“A piercing portrait of forgiveness across generations…Dumanli, making her screen feature debut here, is a pure joy to watch, enveloping the movie in a sense of warm coziness and safety as, just being in her presence, you feel like everything will somehow work out.” ~ Ryan Lattanzio, indieWire
“It’s seductive, fragmented, involving.” ~ Fionnuala Halligan, Screen International
“Akin makes a calculated choice to raise awareness of the trans community in Istanbul, but he does so through representation rather than manipulation.” ~ Peter Debruge, Variety
“This novelistic drama takes time to connect its central triangle but does so with a suppleness and restraint that amplify the emotional rewards of its lovely open-ended conclusion.” ~ David Rooney, Hollywood Reporter
Director’s statement: With Crossing I set out to make a film about solidarity and finding the small gestures of kindness and understanding between strangers and family alike. I also wanted to show rooms and places that are rarely explored in stories from the region.

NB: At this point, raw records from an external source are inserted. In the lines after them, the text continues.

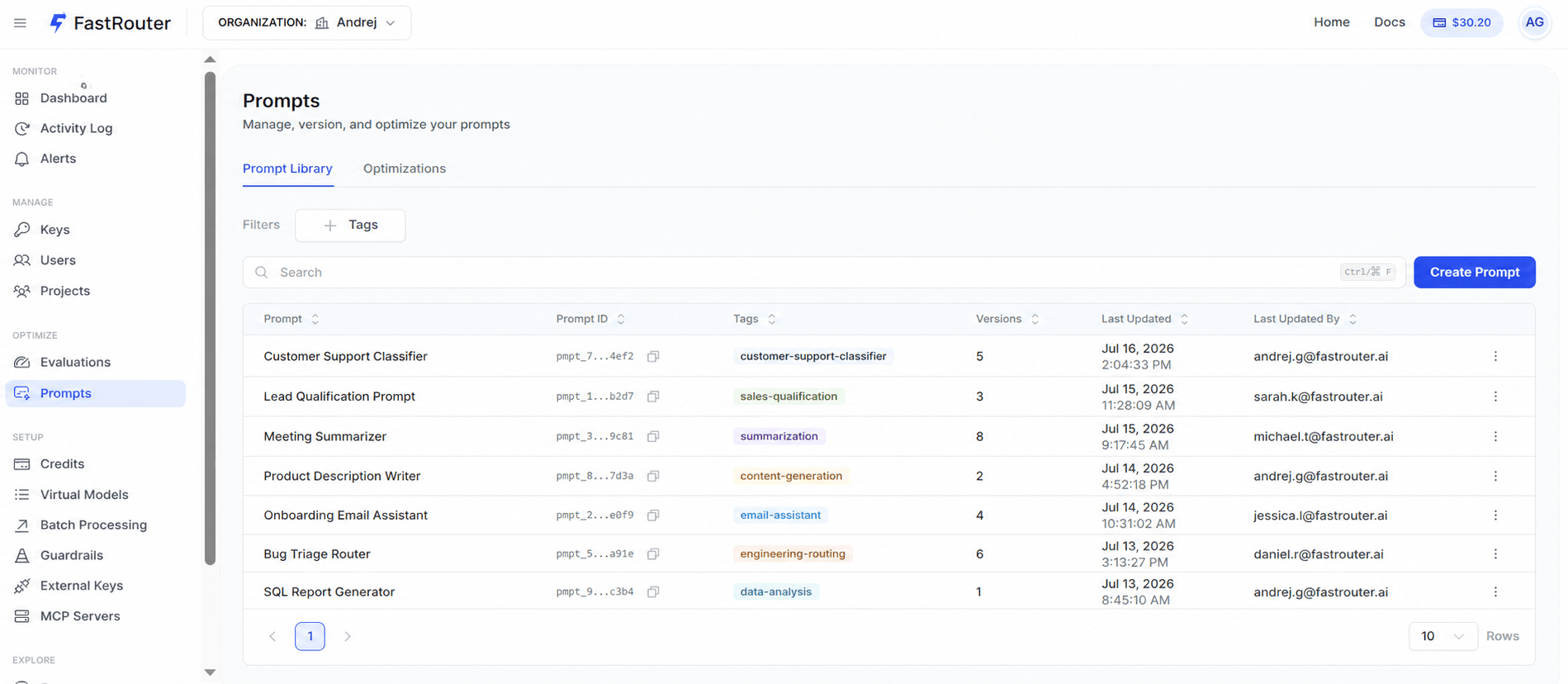Copy the Meeting Summarizer prompt ID
1568x684 pixels.
click(x=653, y=436)
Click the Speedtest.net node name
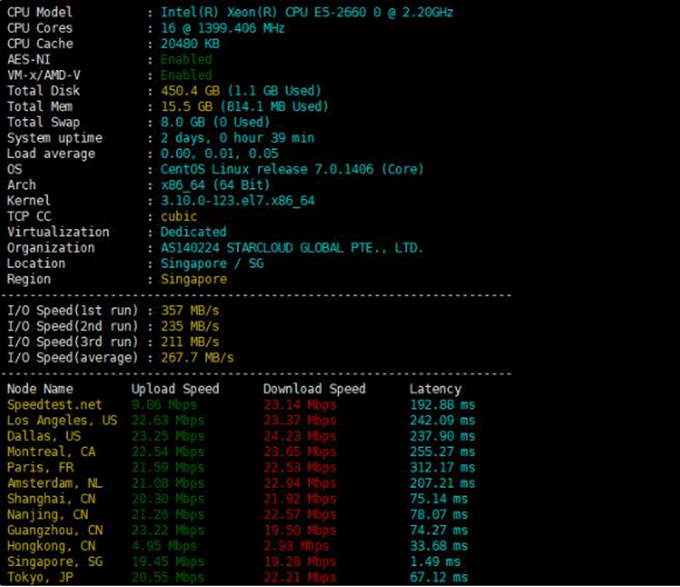The image size is (680, 587). (54, 405)
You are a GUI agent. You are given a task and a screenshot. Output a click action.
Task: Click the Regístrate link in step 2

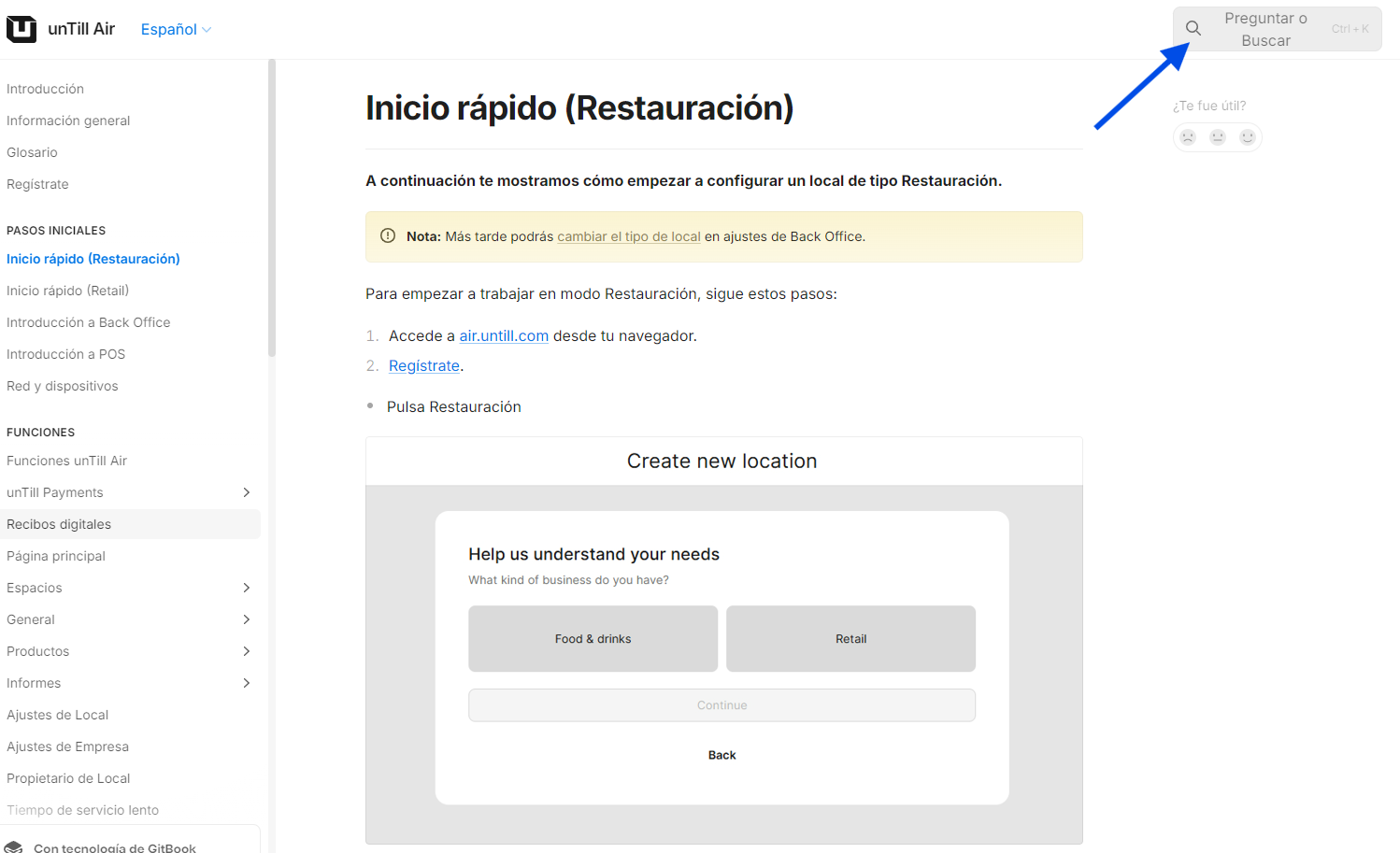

The film is based on a true story I was told whilst researching And Then We Danced, about a grandmother traveling from Georgia to Turkey in search of her trans granddaughter. Just like with my previous film, making Crossing was very challenging. The existence of LGBTQ+ people in Georgia and Turkey is under large pressure and Turkey’s president Erdogan ran most of his recent presidential campaign around anti-LGBTQ+ rhetorics.
In my film we follow retired schoolteacher Lia who is looking to fulfill her recently deceased sister’s dying wish – to find her lost trans daughter, Tekla. Together with a down on his luck young man, Achi, who claims to have Tekla’s address in Istanbul, she travels from Georgia to Turkey to find her niece. Lia and Achi are from different generations and as such don’t have much in common even though they live in the same country. There is a great divide of ideology in Georgia between the Soviet and the post-Soviet generation. Achi desperately wants to leave Georgia as he lives under the oppressive rule of his older brother and he knows there is no future in Georgia for his young western leaning generation.
As the journey unravels, so does Lia. Through her relationship to Achi and her encounters with the trans community in Istanbul, specifically with Evrim (a trans woman who works as a lawyer for an NGO in Istanbul), Lia begins to open up and see the world and her place in it differently. All three main characters have made great sacrifices in limiting their lives and inhibitions in order to not upset the ruling hegemony.
I myself am Georgian born in Sweden (my ancestry is from Batumi), and I have ties to Turkey (both my parents were born there). The journey from Batumi in Georgia, along the Black Sea to Istanbul is a journey I have taken many times myself as a child. I am a mix of many cultures, traditions and norms and the themes of modernity versus tradition are very personal and something I have struggled with myself. I drew a lot from my own experiences, asking myself if my grandparents were living today, would they accept me for who I am? Probably not – but in showing these examples of acceptance I hope to inspire new ways forward.